Don’t just react to regulation; develop proactive, commonsense policies
Last year, Peppercomm co-hosted a roundtable with PRWeek in which we discussed the current regulatory environment. FINRA requires companies keep track of all their online marketing/communications. The FTC requires that, if anyone who has a material connection with an organization is talking about said company (or competitors), they need to provide proper disclosure of that relationship. And the NLRB has been issuing guidance increasingly indicating that employees and other professionals should have a reasonable right to talk about their professional lives online. This can produce a nebulous environment to communicate in; but it also indicates that companies need to develop strategies that ultimately strike a balance among the tugs of compliance, transparency, and employee rights.
Use social media primarily as a listening tool
No matter the regulatory walls you face, proactive listening is an area our organizations should be investing in deeply. What are the issues your company is trying to own from a thought leadership perspective? What are some of the issues about which you want to understand public sentiment? What are your target audiences talking about the 99.99% of the time they aren’t talking about you? Use the open nature of online communication to keep track of those discussions, and ensure that those insights are circulated around your organization. There’s much to be learned from the conversation outside our walls.

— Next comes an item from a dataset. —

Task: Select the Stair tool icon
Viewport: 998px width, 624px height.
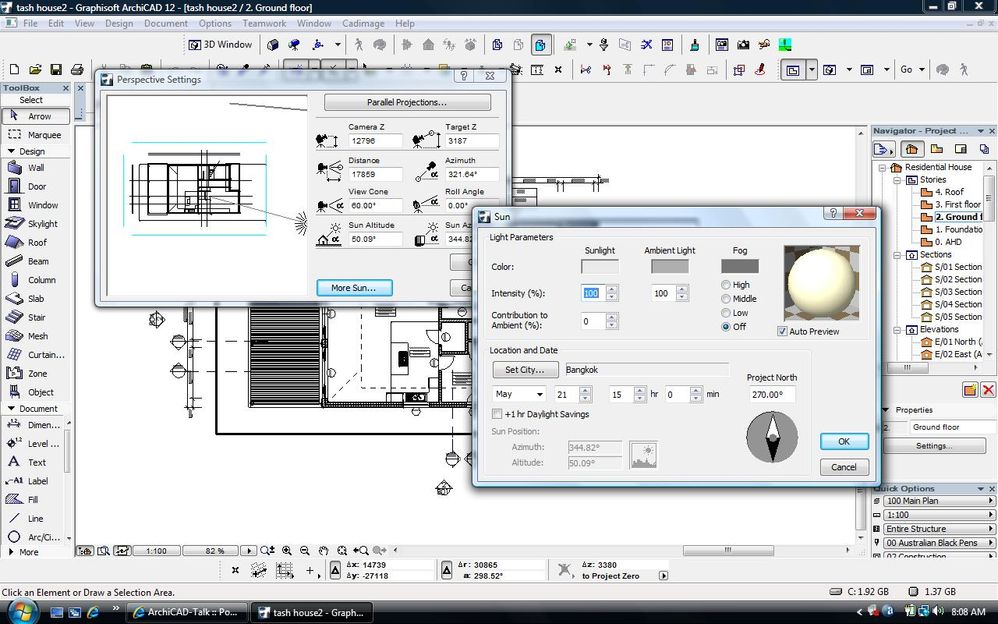Action: click(14, 317)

Prioritize answering your customers’ needs
When people come to your official presence, it is often because they want or need something. You want to make sure you respect their needs. Social media is a place for two-way dialogue. There are many good regulatory reasons why insurance companies can’t answer certain questions in such a public setting. But rapid response is crucial here. We’ve worked with organizations ranging from utility companies to appliance manufacturers to put in place real-time responses to people’s service issues. The challenges can be daunting for doing the same in the insurance setting, but look at MetLife’s development of a 2-hour response policy to customer issues via social media as an example for how insurance companies can build policies that prioritize answering customers’ needs.